Windows navigation seems to be the big one to me. Software installation is another. Also the inverse - how to de-install a driver. Others include editting the kernel/vesa files, creating links, preferences and for me personally - how to use the icon editor.
Nice! I had no idea that link existed. Thanks for pointing me out to some various tutorial information. This will help with crafting the video production as well.
Intro to basic system functions:
Browsing file systems
Customizing the UI
Searching for files
Running apps
Playing music/videos
Etc These are for people learning to use Haiku
Haiku also needs several sexy Intro videos. "Did you know you can do X, Y, and Z in Haiku?" These are to get people interested in Haiku
The sexy videos would be like advertisements for Haiku. They would have polished production, better scripting. Maybe we use a celebrity female
Sexy videos eh? Hmm, I think I might be able to swing that. Dunno about the celebrity female.
Anyhow, I hope to begin in mid-June, once I get my camera and any other equipment I will need for this tutorial. Thank you all for your help with the ideas.
Aldeck recently commented that using a camera to capture the screen is working quite well. Even if BeScreenCapture works (it does with the alpha, doesn’t with a current nightly), the result shows major tearing if you move windows around. Capturing a virtual installation won’t show Haiku’s snappiness accurately…
Maybe we can pressure Stefano to fix BeScreenCapture…
I think the most important feature to highlight in a Haiku “advertisement” is control and simplicity. Haiku doesn’t waste your time doing things it thinks you want it to do. You are in control.
I think the most important topic for new users is “window management”. Window management in Haiku is a little different than in other operating systems, and if other users are like me, they will quickly end up with many windows open.

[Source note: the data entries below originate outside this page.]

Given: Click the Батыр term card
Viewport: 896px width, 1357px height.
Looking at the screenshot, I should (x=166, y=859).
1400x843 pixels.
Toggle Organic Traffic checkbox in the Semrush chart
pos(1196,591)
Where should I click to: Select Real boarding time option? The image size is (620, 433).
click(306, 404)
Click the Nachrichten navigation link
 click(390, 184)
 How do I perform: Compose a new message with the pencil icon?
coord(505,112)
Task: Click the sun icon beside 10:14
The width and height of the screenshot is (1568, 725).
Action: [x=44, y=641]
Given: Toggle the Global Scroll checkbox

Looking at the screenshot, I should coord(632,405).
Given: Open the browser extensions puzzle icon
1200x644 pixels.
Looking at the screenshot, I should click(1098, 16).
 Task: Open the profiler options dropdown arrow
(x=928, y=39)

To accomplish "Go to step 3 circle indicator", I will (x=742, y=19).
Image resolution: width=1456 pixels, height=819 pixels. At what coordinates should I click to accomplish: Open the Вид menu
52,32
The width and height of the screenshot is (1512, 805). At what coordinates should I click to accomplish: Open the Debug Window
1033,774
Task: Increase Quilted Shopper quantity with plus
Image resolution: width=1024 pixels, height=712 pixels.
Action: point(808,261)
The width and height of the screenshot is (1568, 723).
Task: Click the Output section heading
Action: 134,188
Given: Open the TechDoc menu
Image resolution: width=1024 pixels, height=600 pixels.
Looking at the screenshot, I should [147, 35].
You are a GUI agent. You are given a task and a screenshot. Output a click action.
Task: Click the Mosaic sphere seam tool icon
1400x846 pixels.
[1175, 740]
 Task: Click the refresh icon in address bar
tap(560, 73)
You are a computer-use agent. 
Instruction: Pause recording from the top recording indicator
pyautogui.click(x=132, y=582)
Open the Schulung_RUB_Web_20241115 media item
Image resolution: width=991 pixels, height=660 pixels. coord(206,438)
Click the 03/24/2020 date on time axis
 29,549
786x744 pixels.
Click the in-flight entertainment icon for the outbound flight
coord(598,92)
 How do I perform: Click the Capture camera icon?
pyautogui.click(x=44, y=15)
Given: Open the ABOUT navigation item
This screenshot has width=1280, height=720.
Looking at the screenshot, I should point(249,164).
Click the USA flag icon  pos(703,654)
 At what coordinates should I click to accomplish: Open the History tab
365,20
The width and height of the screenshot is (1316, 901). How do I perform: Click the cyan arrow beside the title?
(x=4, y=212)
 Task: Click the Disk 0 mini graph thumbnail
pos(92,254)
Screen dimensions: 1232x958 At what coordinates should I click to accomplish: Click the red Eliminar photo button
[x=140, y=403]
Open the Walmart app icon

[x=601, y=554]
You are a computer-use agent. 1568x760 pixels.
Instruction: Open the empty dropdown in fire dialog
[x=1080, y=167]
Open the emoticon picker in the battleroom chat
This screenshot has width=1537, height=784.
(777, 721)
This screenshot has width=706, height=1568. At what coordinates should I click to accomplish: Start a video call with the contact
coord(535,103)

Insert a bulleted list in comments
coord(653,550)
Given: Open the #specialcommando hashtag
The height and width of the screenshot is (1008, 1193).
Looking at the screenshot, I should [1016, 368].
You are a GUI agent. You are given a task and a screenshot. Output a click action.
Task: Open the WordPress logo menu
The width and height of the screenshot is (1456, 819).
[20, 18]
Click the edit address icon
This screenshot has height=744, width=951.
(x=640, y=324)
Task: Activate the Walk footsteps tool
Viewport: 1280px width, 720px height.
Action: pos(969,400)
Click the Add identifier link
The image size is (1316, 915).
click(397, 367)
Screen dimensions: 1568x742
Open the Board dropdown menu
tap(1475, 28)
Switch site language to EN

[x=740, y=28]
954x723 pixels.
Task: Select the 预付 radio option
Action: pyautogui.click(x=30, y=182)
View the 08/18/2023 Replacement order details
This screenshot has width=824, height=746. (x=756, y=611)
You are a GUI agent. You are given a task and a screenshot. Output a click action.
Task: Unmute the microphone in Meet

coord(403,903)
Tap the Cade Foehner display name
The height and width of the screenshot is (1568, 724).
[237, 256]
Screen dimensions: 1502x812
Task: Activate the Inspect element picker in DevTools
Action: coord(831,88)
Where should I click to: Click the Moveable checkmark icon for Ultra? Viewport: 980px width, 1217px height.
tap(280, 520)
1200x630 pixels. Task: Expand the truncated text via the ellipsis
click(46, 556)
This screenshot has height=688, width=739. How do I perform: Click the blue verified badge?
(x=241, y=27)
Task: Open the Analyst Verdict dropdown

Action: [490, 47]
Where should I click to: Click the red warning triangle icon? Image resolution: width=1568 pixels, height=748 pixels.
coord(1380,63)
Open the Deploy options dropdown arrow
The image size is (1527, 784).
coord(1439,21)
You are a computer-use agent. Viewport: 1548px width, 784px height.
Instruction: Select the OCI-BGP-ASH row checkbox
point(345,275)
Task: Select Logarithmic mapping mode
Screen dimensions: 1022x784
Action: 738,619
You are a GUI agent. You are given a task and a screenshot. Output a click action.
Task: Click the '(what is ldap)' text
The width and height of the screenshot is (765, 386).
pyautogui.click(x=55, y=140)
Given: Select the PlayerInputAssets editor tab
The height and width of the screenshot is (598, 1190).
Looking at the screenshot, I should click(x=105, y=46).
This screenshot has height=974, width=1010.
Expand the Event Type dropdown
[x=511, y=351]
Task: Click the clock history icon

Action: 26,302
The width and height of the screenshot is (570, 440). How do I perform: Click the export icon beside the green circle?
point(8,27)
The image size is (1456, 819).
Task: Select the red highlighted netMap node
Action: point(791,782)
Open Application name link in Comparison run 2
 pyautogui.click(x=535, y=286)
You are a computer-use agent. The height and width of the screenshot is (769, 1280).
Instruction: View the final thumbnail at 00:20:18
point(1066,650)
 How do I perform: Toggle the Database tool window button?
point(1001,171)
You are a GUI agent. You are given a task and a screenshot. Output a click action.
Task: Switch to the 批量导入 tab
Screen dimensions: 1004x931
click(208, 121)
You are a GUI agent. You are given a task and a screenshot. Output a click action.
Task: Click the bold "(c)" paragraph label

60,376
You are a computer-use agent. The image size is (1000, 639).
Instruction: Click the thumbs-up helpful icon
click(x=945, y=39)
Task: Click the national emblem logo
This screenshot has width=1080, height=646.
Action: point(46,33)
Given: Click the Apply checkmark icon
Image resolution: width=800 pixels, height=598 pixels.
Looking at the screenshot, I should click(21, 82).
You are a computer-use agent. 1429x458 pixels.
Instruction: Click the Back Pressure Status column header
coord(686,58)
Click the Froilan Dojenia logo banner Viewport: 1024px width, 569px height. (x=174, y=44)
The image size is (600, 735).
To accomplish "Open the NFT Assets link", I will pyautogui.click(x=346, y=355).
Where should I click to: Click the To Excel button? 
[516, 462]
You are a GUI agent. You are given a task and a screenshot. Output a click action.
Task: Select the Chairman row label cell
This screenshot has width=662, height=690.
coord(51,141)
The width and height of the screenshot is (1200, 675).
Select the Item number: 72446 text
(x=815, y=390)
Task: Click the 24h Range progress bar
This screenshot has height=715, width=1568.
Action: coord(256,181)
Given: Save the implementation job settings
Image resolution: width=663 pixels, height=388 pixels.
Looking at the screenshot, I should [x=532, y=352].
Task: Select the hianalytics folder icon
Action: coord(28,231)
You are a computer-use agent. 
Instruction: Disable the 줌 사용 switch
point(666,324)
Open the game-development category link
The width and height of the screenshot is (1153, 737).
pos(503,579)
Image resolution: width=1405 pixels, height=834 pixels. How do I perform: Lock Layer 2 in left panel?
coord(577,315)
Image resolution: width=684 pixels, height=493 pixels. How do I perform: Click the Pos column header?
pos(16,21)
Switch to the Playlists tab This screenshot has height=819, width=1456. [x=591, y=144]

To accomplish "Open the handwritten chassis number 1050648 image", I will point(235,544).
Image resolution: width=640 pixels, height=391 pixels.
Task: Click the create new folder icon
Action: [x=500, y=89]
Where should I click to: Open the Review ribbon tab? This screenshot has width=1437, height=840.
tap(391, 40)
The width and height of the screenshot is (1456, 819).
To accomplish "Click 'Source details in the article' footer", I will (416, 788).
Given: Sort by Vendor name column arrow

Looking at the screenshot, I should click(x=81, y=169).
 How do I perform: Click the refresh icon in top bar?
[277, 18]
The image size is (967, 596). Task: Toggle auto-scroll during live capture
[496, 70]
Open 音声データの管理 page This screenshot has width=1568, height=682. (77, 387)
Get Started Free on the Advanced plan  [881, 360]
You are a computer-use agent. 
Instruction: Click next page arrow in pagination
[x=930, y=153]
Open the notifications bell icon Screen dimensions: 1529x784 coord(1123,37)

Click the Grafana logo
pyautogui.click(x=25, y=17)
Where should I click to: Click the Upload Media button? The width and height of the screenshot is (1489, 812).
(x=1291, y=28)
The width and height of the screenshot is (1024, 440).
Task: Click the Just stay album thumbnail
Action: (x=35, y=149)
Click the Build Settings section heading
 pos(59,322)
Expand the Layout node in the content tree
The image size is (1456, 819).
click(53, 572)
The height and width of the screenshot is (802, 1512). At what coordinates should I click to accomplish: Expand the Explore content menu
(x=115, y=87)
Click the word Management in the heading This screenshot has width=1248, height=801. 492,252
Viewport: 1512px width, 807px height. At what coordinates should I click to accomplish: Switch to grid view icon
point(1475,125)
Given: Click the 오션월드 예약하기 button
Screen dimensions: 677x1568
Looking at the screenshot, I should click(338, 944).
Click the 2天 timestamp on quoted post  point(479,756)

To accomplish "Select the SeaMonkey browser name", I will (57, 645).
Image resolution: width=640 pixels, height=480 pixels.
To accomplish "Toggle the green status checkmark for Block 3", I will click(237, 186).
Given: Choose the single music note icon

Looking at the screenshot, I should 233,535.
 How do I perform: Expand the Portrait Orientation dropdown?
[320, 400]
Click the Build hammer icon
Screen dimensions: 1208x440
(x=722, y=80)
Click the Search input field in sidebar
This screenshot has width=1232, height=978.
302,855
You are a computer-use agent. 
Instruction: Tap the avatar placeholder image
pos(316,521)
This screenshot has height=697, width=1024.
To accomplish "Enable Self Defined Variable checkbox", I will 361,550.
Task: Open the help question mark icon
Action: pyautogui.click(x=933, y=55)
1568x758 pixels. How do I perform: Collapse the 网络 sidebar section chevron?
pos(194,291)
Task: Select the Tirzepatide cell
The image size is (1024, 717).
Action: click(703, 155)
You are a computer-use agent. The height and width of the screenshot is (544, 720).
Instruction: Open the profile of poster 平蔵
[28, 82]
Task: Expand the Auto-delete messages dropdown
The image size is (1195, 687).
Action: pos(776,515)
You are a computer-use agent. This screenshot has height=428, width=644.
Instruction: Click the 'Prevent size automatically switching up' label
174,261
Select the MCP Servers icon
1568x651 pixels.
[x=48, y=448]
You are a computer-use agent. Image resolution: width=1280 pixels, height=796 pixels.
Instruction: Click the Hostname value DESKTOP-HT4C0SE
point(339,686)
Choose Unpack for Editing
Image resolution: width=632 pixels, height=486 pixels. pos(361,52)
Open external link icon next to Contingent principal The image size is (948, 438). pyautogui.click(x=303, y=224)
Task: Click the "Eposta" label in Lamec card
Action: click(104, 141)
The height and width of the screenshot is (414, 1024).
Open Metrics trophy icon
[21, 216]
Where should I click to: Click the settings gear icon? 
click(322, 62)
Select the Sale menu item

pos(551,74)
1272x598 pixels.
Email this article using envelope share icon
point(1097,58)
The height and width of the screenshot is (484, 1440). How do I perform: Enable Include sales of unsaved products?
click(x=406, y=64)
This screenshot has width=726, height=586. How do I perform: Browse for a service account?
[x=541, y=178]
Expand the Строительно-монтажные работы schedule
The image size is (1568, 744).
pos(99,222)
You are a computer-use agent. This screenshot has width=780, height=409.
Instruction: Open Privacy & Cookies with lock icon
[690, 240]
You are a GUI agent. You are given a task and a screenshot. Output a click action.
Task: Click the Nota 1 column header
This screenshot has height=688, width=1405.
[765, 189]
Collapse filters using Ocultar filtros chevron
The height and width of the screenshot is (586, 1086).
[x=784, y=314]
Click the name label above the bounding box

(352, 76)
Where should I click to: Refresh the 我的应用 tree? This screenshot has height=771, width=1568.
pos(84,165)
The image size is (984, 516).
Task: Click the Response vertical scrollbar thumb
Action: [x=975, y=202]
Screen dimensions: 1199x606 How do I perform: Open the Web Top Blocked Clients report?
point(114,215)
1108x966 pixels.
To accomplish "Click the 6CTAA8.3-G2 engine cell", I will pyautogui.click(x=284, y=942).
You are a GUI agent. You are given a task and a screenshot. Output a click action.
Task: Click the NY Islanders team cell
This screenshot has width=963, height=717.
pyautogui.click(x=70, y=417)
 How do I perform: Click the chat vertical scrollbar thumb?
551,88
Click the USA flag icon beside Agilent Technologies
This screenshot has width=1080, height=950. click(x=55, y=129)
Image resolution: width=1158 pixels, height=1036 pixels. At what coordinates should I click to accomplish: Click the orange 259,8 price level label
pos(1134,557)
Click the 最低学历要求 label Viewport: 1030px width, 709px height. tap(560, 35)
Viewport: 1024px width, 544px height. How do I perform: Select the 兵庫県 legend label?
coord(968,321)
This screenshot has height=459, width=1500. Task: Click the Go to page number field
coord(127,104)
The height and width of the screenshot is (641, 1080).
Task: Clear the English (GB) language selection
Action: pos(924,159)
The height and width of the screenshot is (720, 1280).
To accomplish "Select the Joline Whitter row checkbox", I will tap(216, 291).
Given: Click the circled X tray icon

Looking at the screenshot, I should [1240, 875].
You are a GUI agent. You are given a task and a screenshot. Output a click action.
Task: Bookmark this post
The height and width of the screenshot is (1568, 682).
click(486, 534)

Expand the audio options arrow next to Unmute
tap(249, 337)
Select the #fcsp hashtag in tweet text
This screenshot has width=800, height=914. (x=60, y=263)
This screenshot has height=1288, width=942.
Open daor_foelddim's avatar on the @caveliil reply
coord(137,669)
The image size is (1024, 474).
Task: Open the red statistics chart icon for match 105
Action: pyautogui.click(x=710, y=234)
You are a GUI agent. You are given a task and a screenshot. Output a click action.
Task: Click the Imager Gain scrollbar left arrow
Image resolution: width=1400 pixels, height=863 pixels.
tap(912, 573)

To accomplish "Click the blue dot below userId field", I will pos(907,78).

Here is an example of items to explain.
Using the Desk Bar
Starting an application
The window “Close” button
The window “Resize” button
Right clicking a window border
Double clicking a window border
Using Workspaces
Double clicking a Tracker “separator” (resize column)
Right click “drill down” menu in Tracker
I think all that’s necessary for that is something like a screen cast of someone using Haiku with (fun) dialog explaining it.